* _The task_
Reproduce the listing below with every instance of "stairwell" changed to "staircase" and everything else left as it is. Leave the pictures out of your answer.
--------------------------------
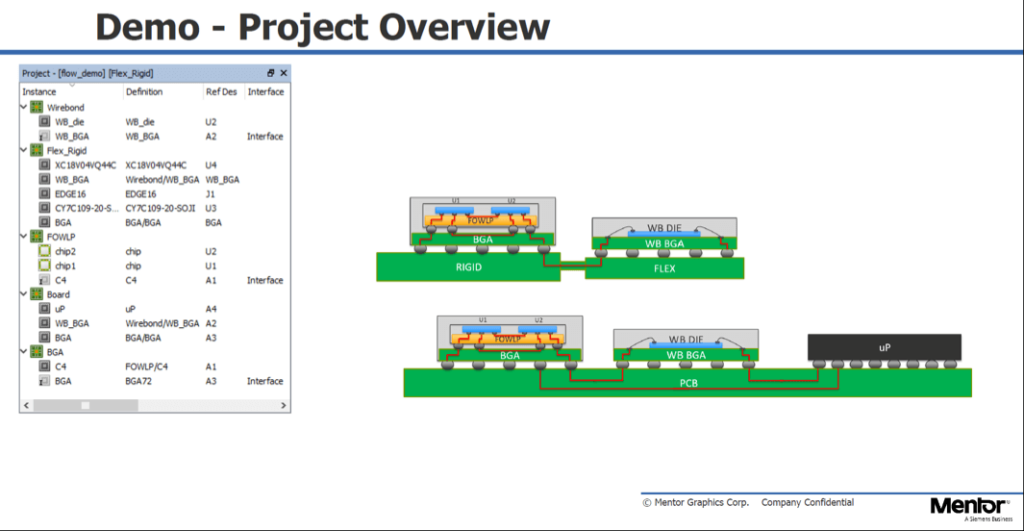Collapse the Flex_Rigid tree node
Screen dimensions: 1024x531
tap(24, 150)
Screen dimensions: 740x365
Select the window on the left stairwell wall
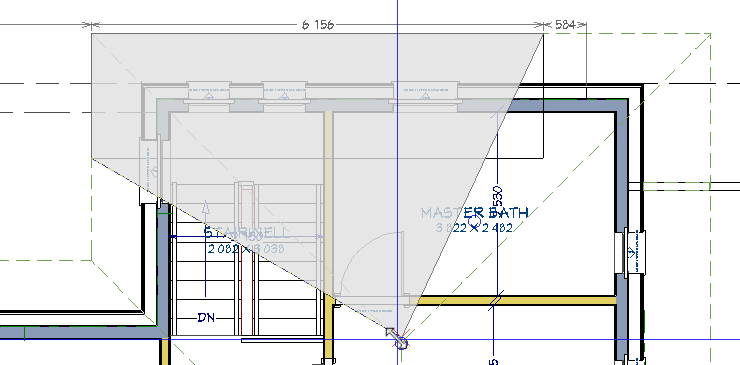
--------------------------------
* _Task response_
Collapse the Flex_Rigid tree node
Screen dimensions: 1024x531
tap(24, 150)
Screen dimensions: 740x365
Select the window on the left staircase wall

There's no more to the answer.